As we are less interested in the ethnographic dissemination than in the substance and the purpose of the mother-in-law avoidance, I will here also limit myself to a few examples.

On the Banks Island these prohibitions are very severe and painfully exact. A man will avoid the proximity of his mother-in-law as she avoids his. If they meet by chance on a path, the woman steps aside and turns her back until he is passed, or he does the same.

In Vanna Lava (Port Patterson) a man will not even walk behind his mother-in-law along the beach until the rising tide has washed away the trace of her footsteps. But they may talk to each other at a certain distance. It is quite out of the question that he should ever pronounce the name of his mother-in-law, or she his.

On the Solomon Islands, beginning with his marriage, a man must neither see nor speak with his mother-in-law. If he meets her he acts as if he did not know her and runs away as fast as he can in order to hide himself.

Among the Zulu Kaffirs custom demands that a man should be ashamed of his mother-in-law and that he should do everything to avoid her company. He does not enter a hut in which she is, and when they meet he or she goes aside, she perhaps hiding behind a bush while he holds his shield before his face. If they cannot avoid each other and the woman has nothing with which to cover herself, she at least binds a bunch of grass around her head in order to satisfy the ceremonial requirements. Communication between them must either be made through a third person or else they may shout at each other at a considerable distance if they have some barrier between them as, for instance, the enclosure of a kraal. Neither may utter the other’s name.
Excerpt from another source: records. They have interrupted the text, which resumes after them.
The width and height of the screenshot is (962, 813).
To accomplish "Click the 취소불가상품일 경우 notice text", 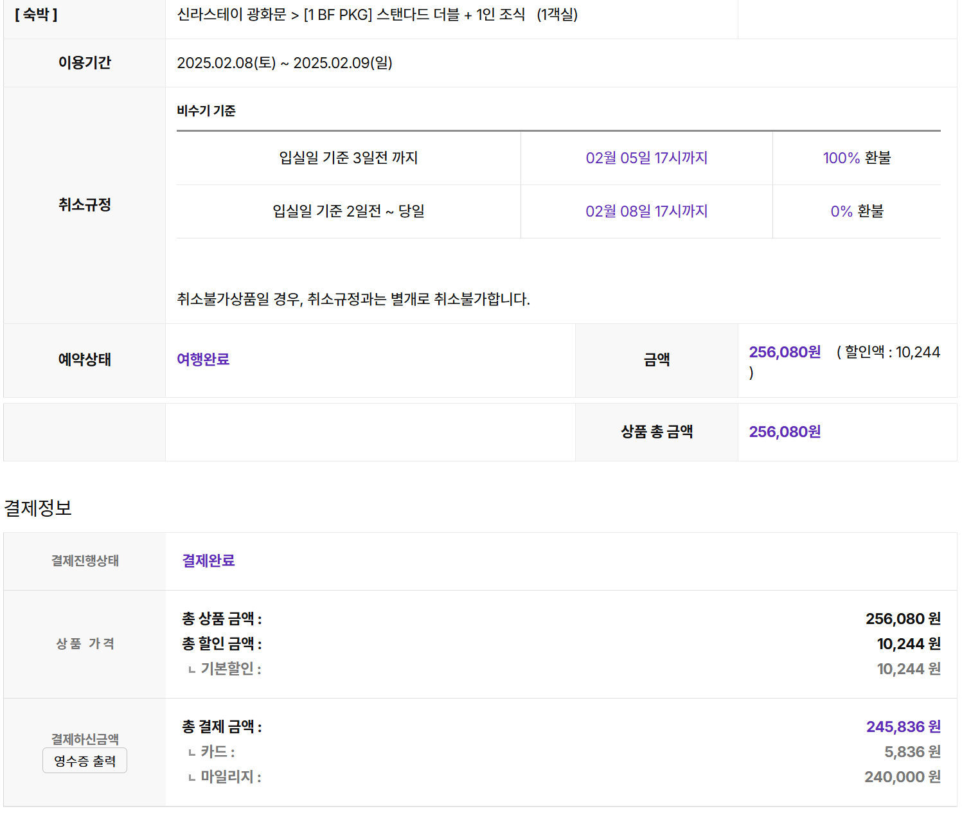I will point(353,299).
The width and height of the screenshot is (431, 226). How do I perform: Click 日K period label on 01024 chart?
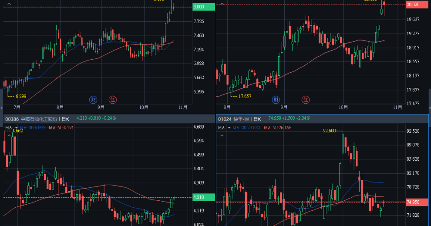click(x=257, y=118)
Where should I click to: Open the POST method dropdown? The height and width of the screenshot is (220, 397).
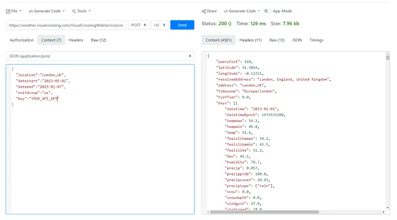click(138, 25)
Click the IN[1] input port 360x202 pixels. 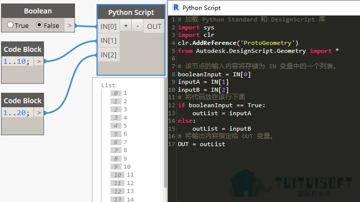click(109, 40)
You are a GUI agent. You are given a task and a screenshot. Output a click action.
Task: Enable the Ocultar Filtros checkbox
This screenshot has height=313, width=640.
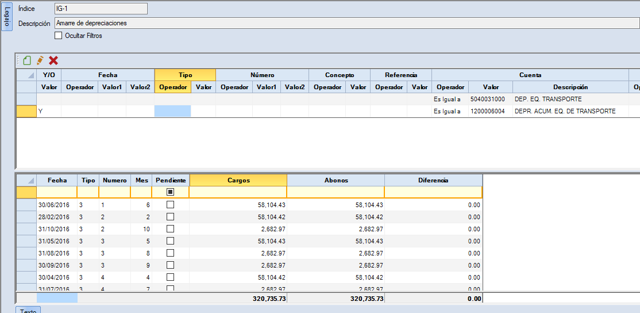58,36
Among the Basogas, a negro tribe living in the region of the Nile sources, a man may talk to his mother-in-law only if she is in another room of the house and is not visible to him. Moreover, this race abominates incest to such an extent as not to let it go unpunished even among domestic animals.

Whereas all observers have interpreted the purpose and meaning of the avoidances between near relatives as protective measures against incest, different interpretations have been given for those prohibitions which concern the relationship with the mother-in-law. It was quite incomprehensible why all these races should manifest such great fear of temptation on the part of the man for an elderly woman, old enough to be his mother.
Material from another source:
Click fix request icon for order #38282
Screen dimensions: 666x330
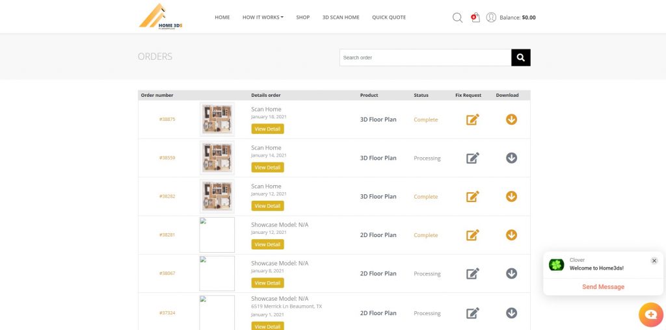(x=473, y=196)
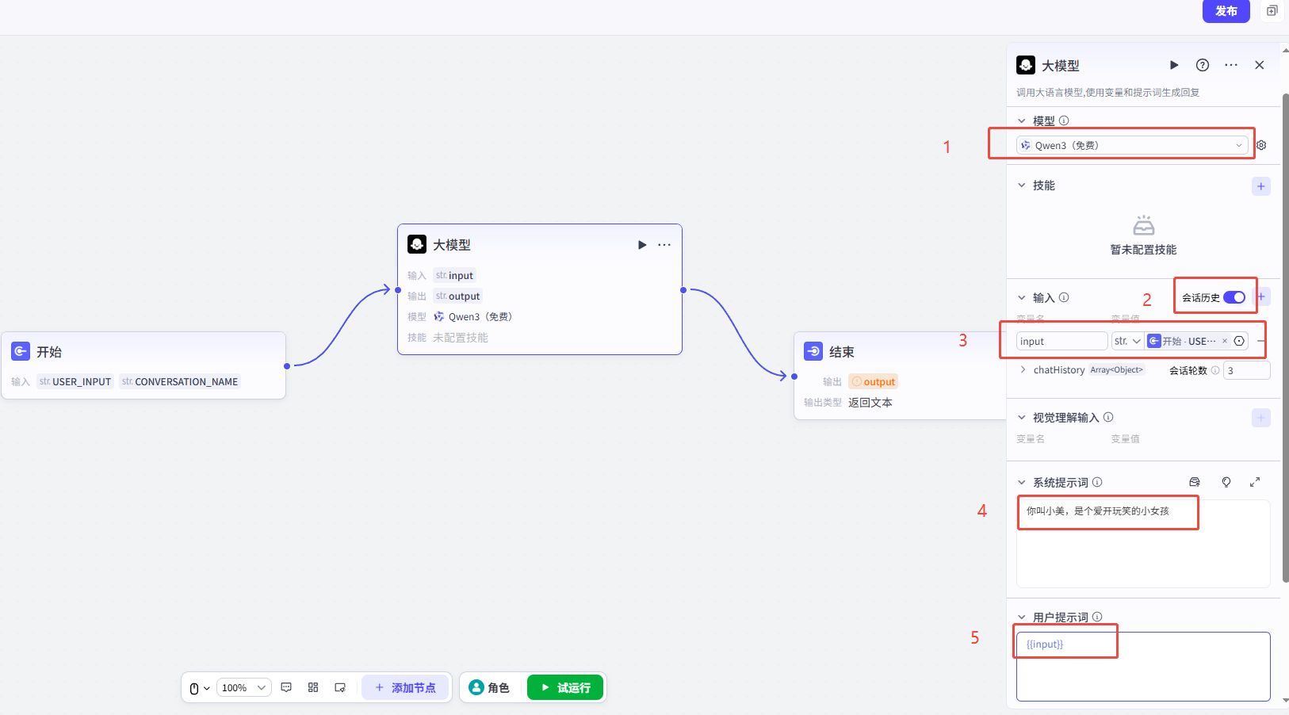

The same objection was also raised against the conception of Fison who called attention to the fact that certain marriage class systems show a gap in that they make marriage between a man and his mother-in-law theoretically not impossible and that a special guarantee was therefore necessary to guard against this possibility.

Sir J. Lubbock, in his book The Origin of Civilization, traces back the behaviour of the mother-in-law toward the son-in-law to the former ‘marriage by capture’. “As long as the capture of women actually took place, the indignation of the parents was probably serious enough. When nothing but symbols of this form of marriage survived, the indignation of the parents was also symbolized and this custom continued after its origin had been forgotten.” Crawley has found it easy to show how little this tentative explanation agrees with the details of actual observation.

E. B. Tylor thinks that the treatment of the son-in-law on the part of the mother-in-law is nothing more than a form of ‘cutting’ on the part of the woman’s family. The man counts as a stranger, and this continues until the first child is born. But even if no account is taken of cases in which this last condition does not remove the prohibition, this explanation is subject to the objection that it does not throw any light on the custom dealing with the relation between mother-in-law and son-in-law, thus overlooking the sexual factor, and that it does not take into account the almost sacred loathing which finds expression in the laws of avoidance.

A Zulu woman who was asked about the basis for this prohibition showed great delicacy of feeling in her answer: “It is not right that he should see the breasts which nursed his wife.”